FIG. 1 is a schematic configuration diagram of the present invention, FIG. 2 is a bottom sectional view and partial front view of the display unit used in the present invention, FIG. 3 is a timing diagram of the display device in FIG. 1, and FIG. FIG. 3 is a characteristic diagram of a filter used in the invention. 101: Display section, 102: Neutral polarizing plate, 103
:Liquid crystal cell, 104.105: Color polarizing plate Patent applicant: Futaba Electronics Co., Ltd.

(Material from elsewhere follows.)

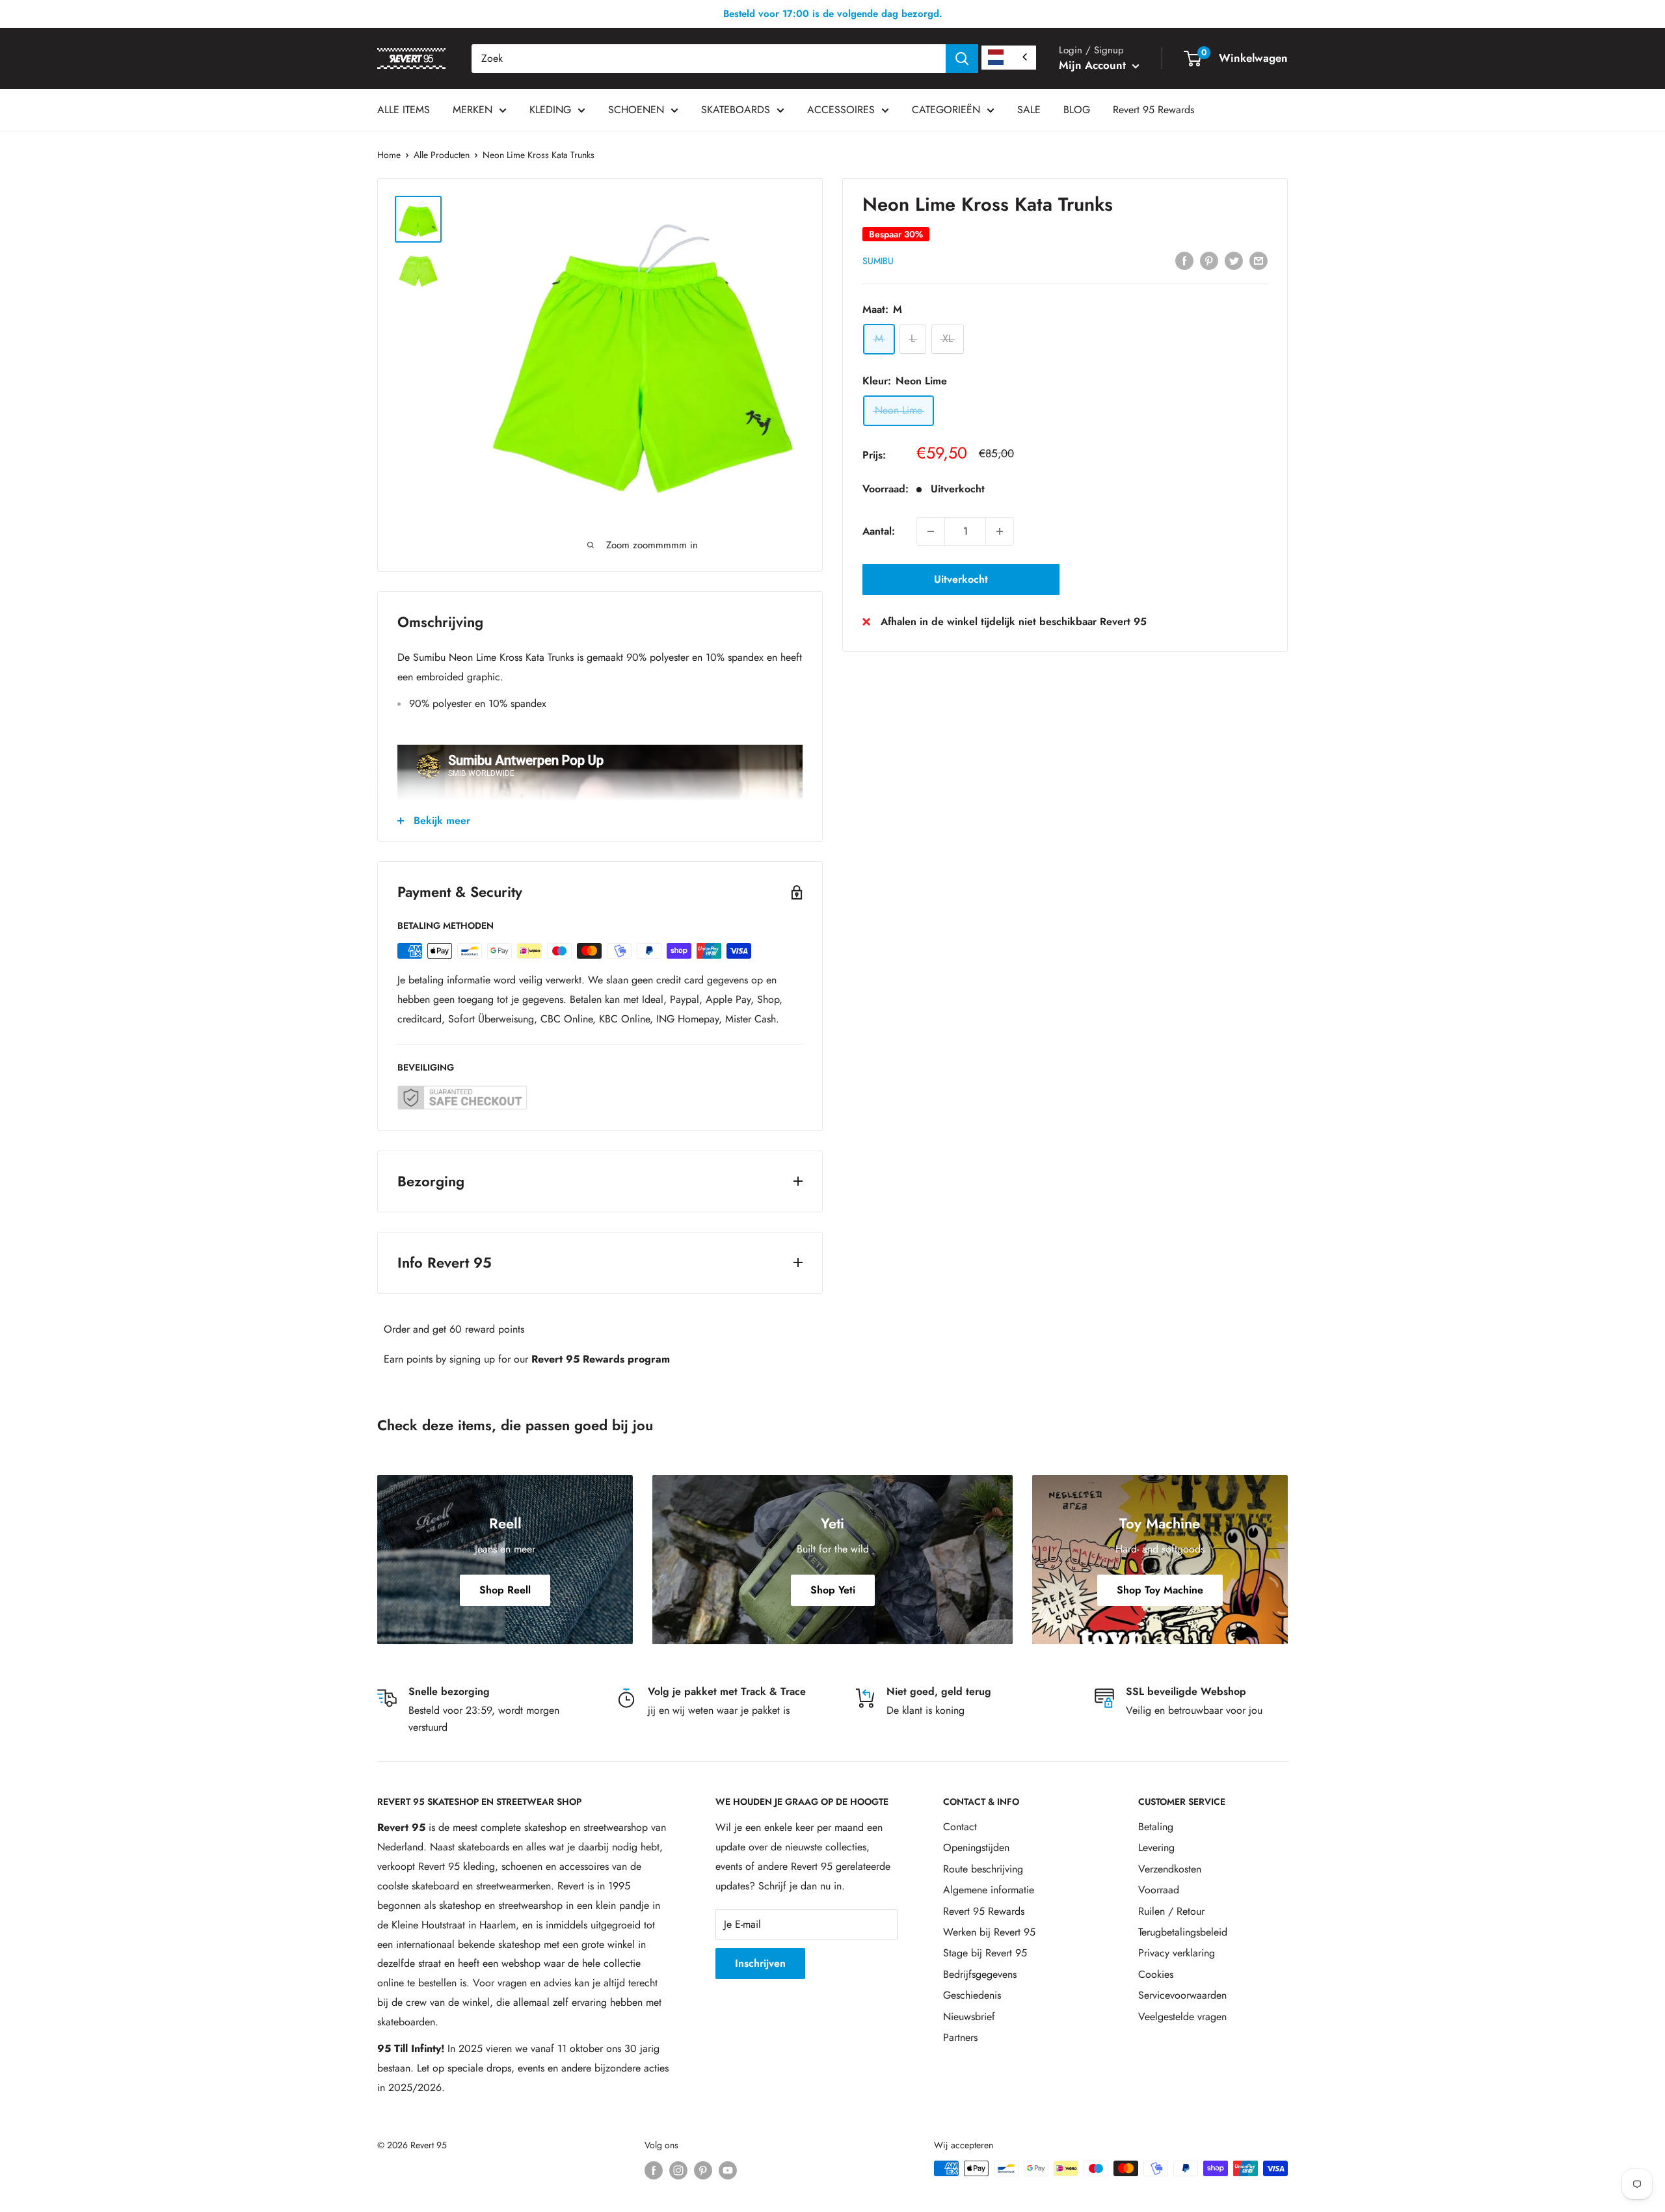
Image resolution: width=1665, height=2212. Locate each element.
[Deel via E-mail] (1258, 259)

Figure 1 Figure 2 (a)

Claims (2)

[Claims] (1) It has a first light emitting part that emits light with a luminance of a predetermined value or more in a specific wavelength range that includes light components of first and second wavelengths, and a second light emitting part that emits light that includes light components of a third wavelength. a fluorescent display section, an optical rotation section that transmits light from the fluorescent display section, and a neutral polarizing plate disposed across the optical rotation section;
a first color polarizing plate that transmits the light of the first and third wavelengths; a second color polarizing plate that transmits the light of the second and third wavelengths; and the first and second light emitting parts according to the display signal. A color display device comprising: a display drive unit that drives the optical rotation unit in parallel; and a control unit that changes the optical rotation characteristics of the optical rotation unit in synchronization with the drive. (2) A patent characterized in that the first light emitting part is formed of a ZnO:Zn phosphor, and the second light emitting part is formed of a (Zn, Cd)S:Ag, Cl or V_2O_2S:Eu phosphor. A color display device according to claim 1.